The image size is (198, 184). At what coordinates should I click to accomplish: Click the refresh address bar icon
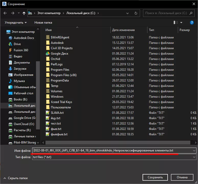pyautogui.click(x=136, y=13)
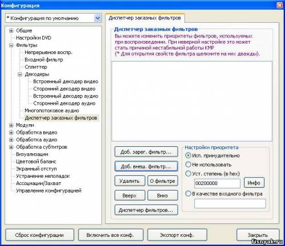285x246 pixels.
Task: Open 'Диспетчер фильтров...' button
Action: click(146, 210)
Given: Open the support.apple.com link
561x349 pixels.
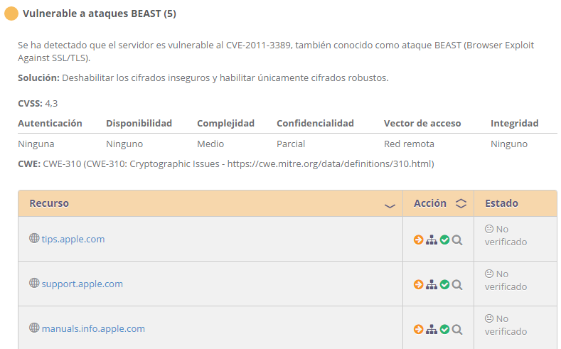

• _Work to do_
Reproduce the items above word for word, leaving out the pictures.

• _Solution to this task_
The image size is (198, 184). At what coordinates should I click to accomplish: Click the refresh address bar icon
pyautogui.click(x=136, y=13)
285x246 pixels.
Task: Open 'Диспетчер фильтров...' button
Action: click(146, 210)
Given: Open the support.apple.com link
561x349 pixels.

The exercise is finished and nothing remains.